Unless a lunchero obtains special (and expensive) permits, his vehicle is only supposed to serve foods prepackaged in "single-service containers," a rule most drivers break. Instead they go out of their way to buy trays filled with marinated chicken, Chinese fried rice, mashed potatoes, and more. When a truck shows up at an office park or a construction site, patrons are invited to serve themselves, buffet style. These meals generally are far tastier than the prepackaged versions. And because the lunchero's survival depends on the popularity of his fare, most drivers serve hot food buffet style -- never mind the law. (The food on these trucks, if not always the most savory, appears to be safely edible. Last year, for example, only two complaints were filed with state officials concerning food purchased from California trucks.)

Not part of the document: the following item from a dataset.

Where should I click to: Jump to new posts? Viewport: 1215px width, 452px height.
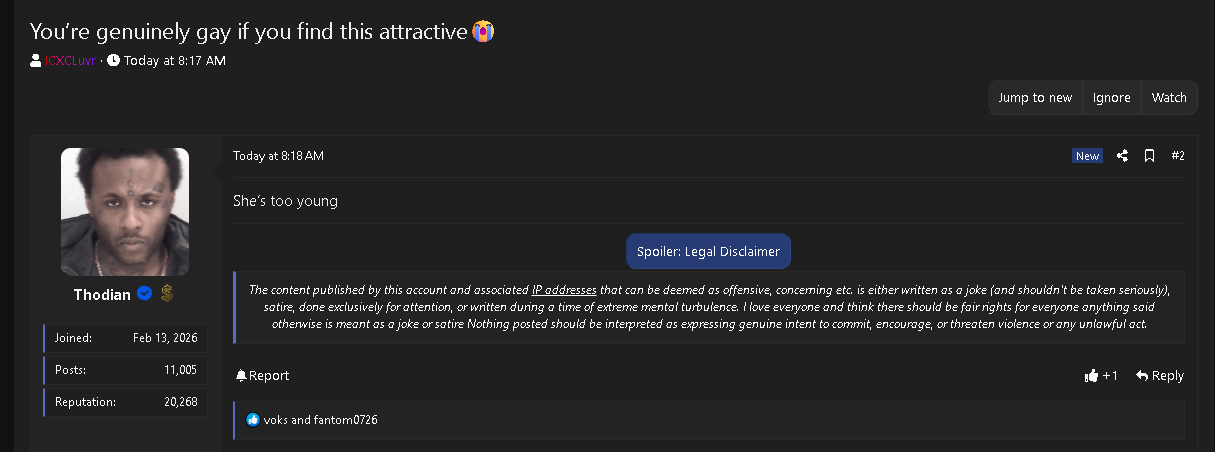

So how does one become a lunchero? First you need a truck. You can buy a restored California truck for $17,000 (or rent one for $250 per week) from San Francisco Motors at 26th Street and West Second Avenue in Hialeah. Next you obtain the minimum required licenses: state, county, and occupational. Now you need a route. And here's the rub.

A route is a series of stops at which you can dependably sell your food. How does one build a route? Pretty simple. You can go to any office building, warehouse, farm, business center, or school and simply park outside and wait. As long as the owner or manager doesn't mind, you're fine.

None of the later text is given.